Adela Piskorska

Personal information
- Born: 16 November 2003 (age 22)

Sport
- Country: Poland
- Sport: Swimming
- Strokes: Backstroke

Medal record
Women's swimming
Representing Poland
European Championships (LC)
| Gold medal – first place | 2024 Belgrade | 100 m backstroke |
| Gold medal – first place | 2024 Belgrade | 4×100 m medley |
| Bronze medal – third place | 2024 Belgrade | 50 m backstroke |
World University Games
| Gold medal – first place | 2021 Chengdu | 50 m backstroke |
| Gold medal – first place | 2021 Chengdu | 100 m backstroke |
| Silver medal – second place | 2021 Chengdu | 4×100 m medley |
| Silver medal – second place | 2025 Rhine-Ruhr | 4×100 m medley |
| Silver medal – second place | 2025 Rhine-Ruhr | 4×100 m mixed medley |
European U23 Championships
| Gold medal – first place | 2023 Dublin | 100 m backstroke |
| Gold medal – first place | 2023 Dublin | 4×100 m mixed medley |
| Gold medal – first place | 2025 Šamorín | 100 m backstroke |
| Gold medal – first place | 2025 Šamorín | 4×100 m mixed medley |
| Silver medal – second place | 2023 Dublin | 50 m backstroke |
| Silver medal – second place | 2025 Šamorín | 50 m backstroke |
| Silver medal – second place | 2025 Šamorín | 200 m backstroke |

= Adela Piskorska =

Polish swimmer (born 2003)

Adela Piskorska (born 16 November 2003) is a Polish swimmer specializing in backstroke, a gold medalist at the Summer Universiade (2023) and European champion (2024).

== Early life ==
Piskorska began her swimming career at the Torpeda Oleśnica club. In 2020, she joined UKS Shark Rudna and in 2022, she became a swimmer for AZS UMCS Lublin.

== Career ==
Piskorska has represented Poland at various international championships. In 2023, she won gold medals in the 50 meters and 100 meters backstroke and a silver medal in the 4 × 100 meters medley relay at the Summer Universiade held in 2023. In 2024, she became the European champion in the 100 meters backstroke and in the 4 × 100 meters medley relay (with Dominika Sztandera, Paulina Peda, and Kornelia Fiedkiewicz), and won a bronze medal in the 50 meters backstroke (she also finished 6th in the 200 meters backstroke at the same event).

She has also competed at:
- 2022 World Short Course Championships (eliminated in the heats in the 50 meters, 100 meters, and 200 meters backstroke)
- 2023 World Championships (eliminated in the heats in the 50 meters, 100 meters, and 200 meters backstroke; 10th place in the 4 × 100 meters medley relay)
- 2023 European Junior Championships (silver medals in the 100 meters backstroke, 4 × 100 meters medley relay, and 4 × 100 meters medley mixed relay, and a bronze medal in the 50 meters backstroke)
- 2024 World Championships (6th place in the 50 meters backstroke, 7th place in the 4 × 100 meters medley relay, and eliminated in the semi-finals in the 100 and 200 meters backstroke)

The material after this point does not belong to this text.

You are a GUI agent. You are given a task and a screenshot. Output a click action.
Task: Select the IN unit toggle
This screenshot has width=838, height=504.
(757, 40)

=== National Championships ===
At the Polish Championships in a 50-meter pool, Piskorska has won 9 medals:
- 2021: 50 meters backstroke: 3rd place
- 2023: 50 meters backstroke: 1st place, 100 meters backstroke: 1st place, 200 meters backstroke: 1st place, 4 × 100 meters medley relay: 2nd place
- 2023 (winter): 100 meters backstroke: 1st place
- 2024: 50 meters backstroke: 1st place, 100 meters backstroke: 1st place, 200 meters backstroke: 1st place

At the Polish Championships in a 25-meter pool, she has won 1 medal:
- 2021: 200 meters backstroke: 1st place

=== Records ===
Piskorska holds the Polish record in the 200 meters backstroke (short course) with a time of 2:04.64 (3 December 2021). She also set the Polish record in the 4 × 100 meters medley relay (long course) with a time of 4:00.23 (30 July 2023) and later improved it to 3:58.71 (23 June 2024).